K is for kielbasa.
The deliciously wonderful sausage.
(That’s what she said.)
You know how people get about bacon? Like obsessive? Yeah, that’s pretty much how I feel about kielbasa. When it’s on sale at Festival (love my grocery store!) I always stock up and have some in the freezer. It’s great have it on hand– especially in the winter. Nothing (nothing!!) makes soup more delicious!
The reason kielbasa is worthy of an entire letter-based post all on its own, though, is more than just the sausage. It’s about what it represents.
You see, once upon a time I didn’t think I liked kielbasa. I know that I don’t like potato sausage (yoopers, I tell ya), and I assumed they were pretty much the same thing. So I always avoided it. Until one Easter at the farm (my first one in Wisconsin) when there was simply no way to avoid it. It was Easter breakfast, we were at the farm before church, and I had to eat something. Toast and donuts were out on account of the gluten (let’s talk about that some more in the near future) and I’m super picky about fruit (as in, I’ll eat some grapes, sure, but only if they haven’t touched the melon, thankyouverymuch). I recognize that I’m way too old to have these kinds of food avoidance issues, but it’s a pretty big thing for me– like maybe I’m on the autism spectrum or something? Certain foods… I just can’t do it. Not-green onions. Green peppers. Melon of any kind. Strawberries, but only when whole or sliced, I think they are delicious blended or dehydrated. Super weird, I know.
Anyway, on that particular Easter morning, I ate the kielbasa. Just a small piece at first. And then another small piece, because dang, that was pretty tasty. And then some more. And more and more and more and now I’m in love with it.
I tried something I was scared of! At the farm! And I liked it!
Same goes for asparagus, rhubarb, kale, kholrabi, swiss chard, rutabaga, chia seeds, lemons, zucchini, cream cheese (yes, even cream cheese)…
Sometimes I still don’t like things even after I try them– oranges, for example. (Even thinking about them creeps me out! That awful, awful smell!) And white or yellow onions. (Red, green, or shallots I can do…) But I can definitely pat myself on the back for trying them.
Trying new things is super hard for me though. Just ask my friend Melissa– she supported me through the great zucchini trial of 2012. We were spending a week together at a beautiful beach house in Huntington Beach, California. It was a gorgeous and ridiculously happy week and the whole time, Melissa and I pretended to be sister-wives. It… was… awesome. (Our husbands declared that they were, in that case, brother-husbands, but that’s just ridiculous.) Melissa and I drove all over up and down the Pacific Coast Highway (yes, that PCH!!) grocery shopping and we picked up some absolutely darling tiny zucchinis at Trader Joe’s. Melissa sauteed it and I screwed up my courage until I could finally take a bite. And when I did, it wasn’t so bad. In fact, I actually liked it!
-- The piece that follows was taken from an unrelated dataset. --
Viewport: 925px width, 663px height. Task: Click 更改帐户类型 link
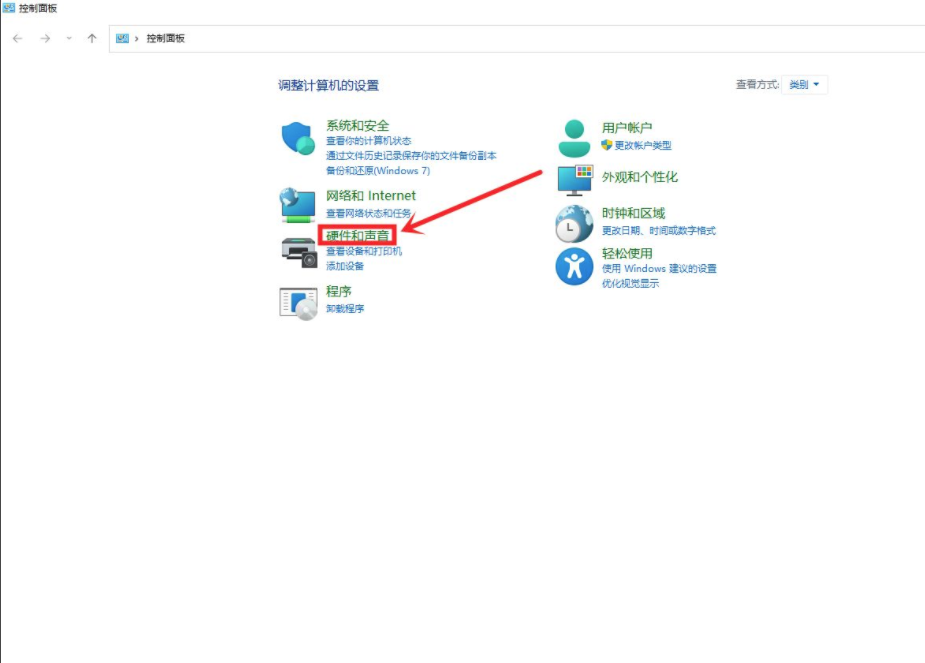(x=642, y=145)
So much so that it’s my go-to vegetable for stir fry these days and I’m always happy to take prolific garden zucchini off anyone’s hands!
My pickiness is embarrassing, honestly. Not only that, but I can’t have lactose. I just can’t do it– even lactaid is barely cutting it these days. Alas, that little magic pill always was to good to be true. Cheese and I? We’re just not meant to be. Which is a shame, because with the exception of cream cheese (until recently and only in frosting) I love pretty much all cheese. (Especially my very own Cheesehead husband!!)
I can have kielbasa though. And I can try other new things. More importantly: I will try new things. I can walk over to the farmer’s market on Saturday morning (also hosted at my local Festival grocery store– love it!) and pick out something new and interesting. I can see if my favorite farmer has a special veggie of the week for my to try– he introduced me to purple beans and rutabaga (except he pronounces it root-a-beggy, which I love) and hasn’t led me astray so far! True, I may be picky, but I’m no longer unwilling to at least try.
To think– it all started with kielbasa. That’s an affair to remember.
Speaking of no lactose, here’s an un-fun fact: Alieve Cold and Sinus, the best drug for congestion ever, uses lactose as a filler. DANG IT! Want to know how I found out? Well, after I spent this morning at work running to the bathroom over and over again, I checked the ingredients, and there it was… lactose. Not cool. The thing that kills me is that talc, as in chalk, is an ingredient, and yet they still felt the need to sprinkle some lactose in. WHY?! Would the chalk have been less tasty with just a little more chalk and no lactose? I highly doubt it! Anyway, now I know, and I won’t be taking Alieve Cold and Sinus, the wonder drug, anymore… regardless of how congested I am.
Want to know why I’m congested? Seth brought me a cold home from Miami last time he was there. So nice of him to be so considerate of me, but I’ve asked him to forget about any gifts in the future.